Text section >>
=== Section Start ===
Business Tips from a Biblical Worldview
     
A Predicate for Success
 
by Gerald R. Chester, Ph.D.
     

Come now, you who say, "Today or tomorrow we will go into such and such a town and spend a year there and trade and make a profit"—yet you do not know what tomorrow will bring. What is your life? For you are a mist that appears for a little time and then vanishes. Instead you ought to say, "If the Lord wills, we will live and do this or that." As it is, you boast in your arrogance. All such boasting is evil. So whoever knows the right thing to do and fails to do it, for him it is sin. (James 4:13–17 ESV)

     

Strategic planning is a common annual ritual for most organizations. Depending on the management, some spend little time developing a plan and others spend considerable time; some write out the strategic plan and others don’t. Regardless of the level of rigor and detail, management must have vision for what an organization is called to do, which intimates there must be a strategic plan.

The pedestrian approach to strategic planning is to identify an opportunity or opportunities for an organization to make money and then develop a plan. The planners often pridefully presume that the organization can successfully execute the plan without divine assistance. The driving motivation of the plan is to make money (mammon), based on the hubristic autonomous presumption that God is not relevant to the plan.
=== Section End ===
Exercise details >>
In the article above, what is the driving motivation of the plan under the pedestrian approach to strategic planning?

Available data >>
=== Section Start ===
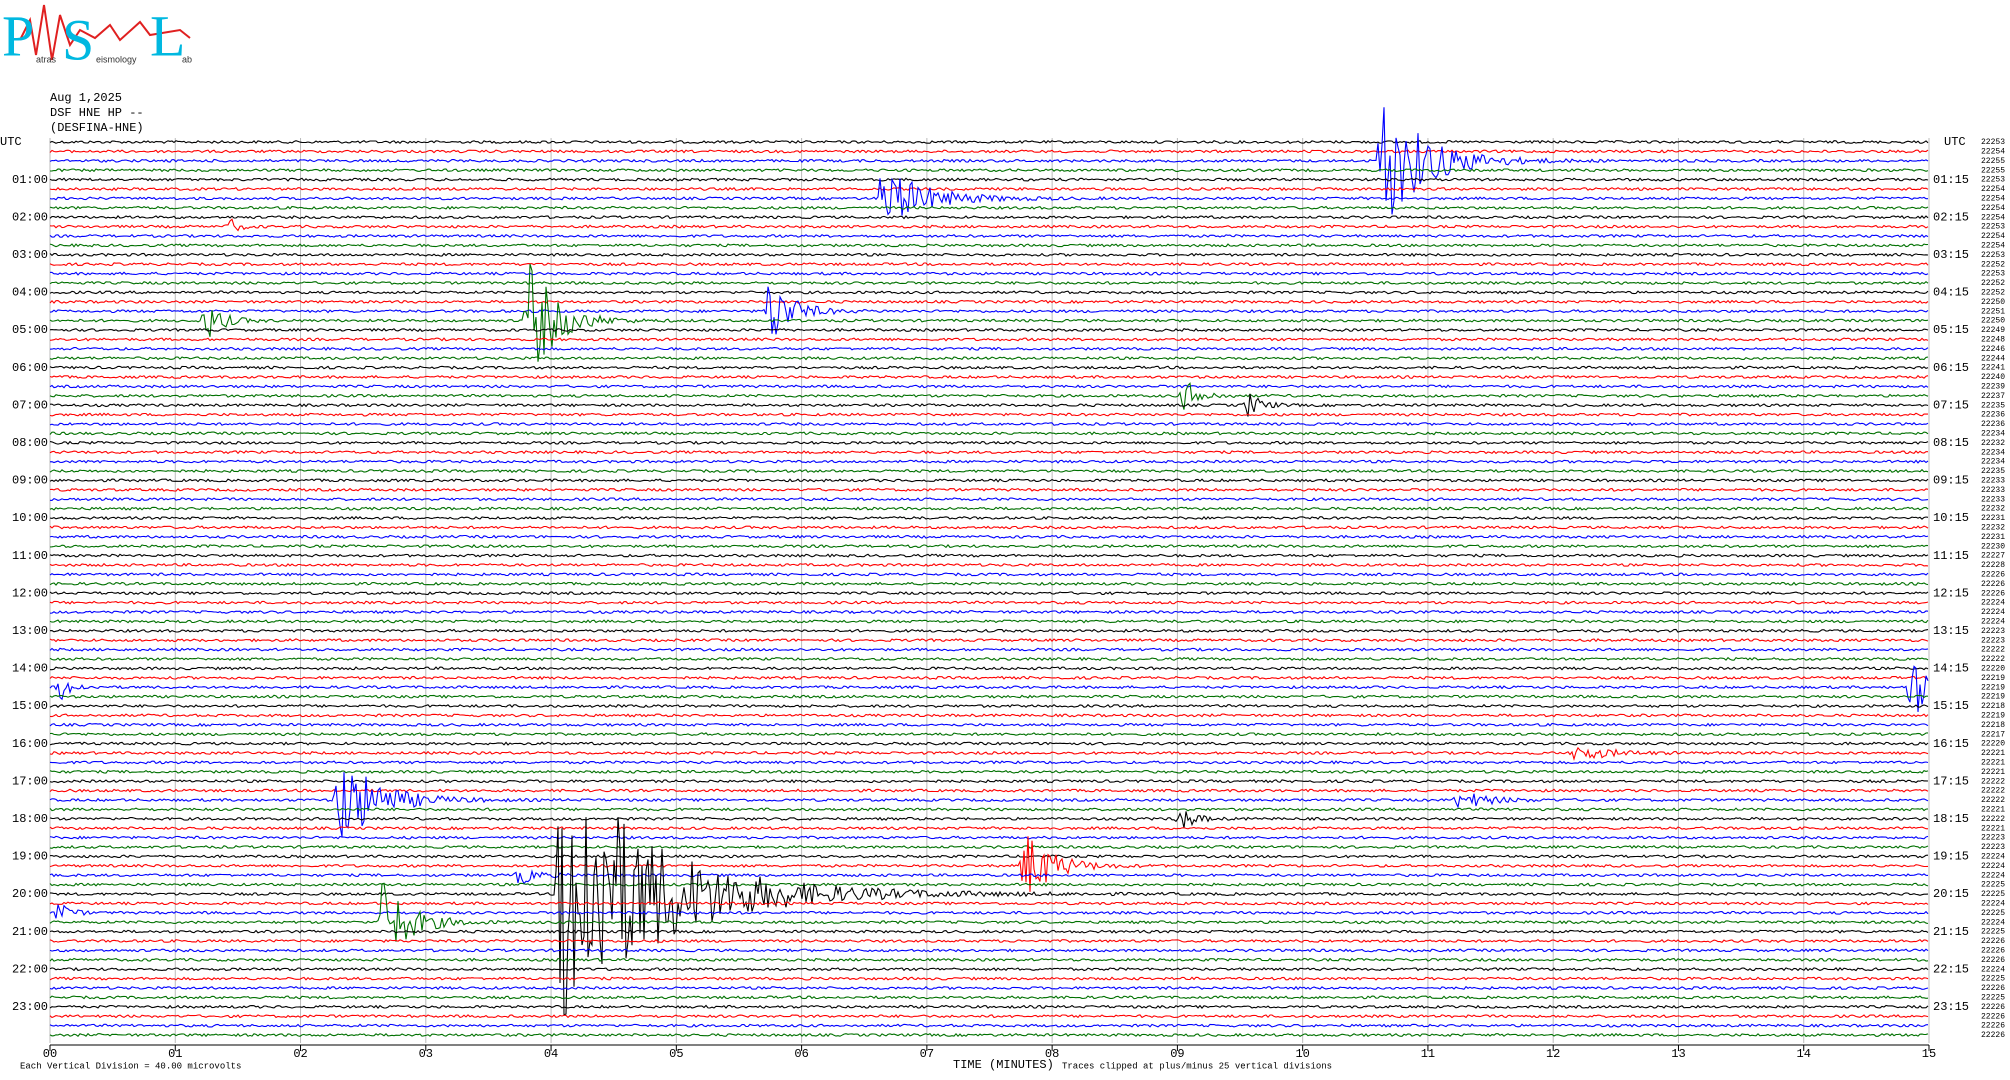  Describe the element at coordinates (1951, 969) in the screenshot. I see `hour-label: 22:15` at that location.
=== Section End ===
Response box >>
To make money (mammon).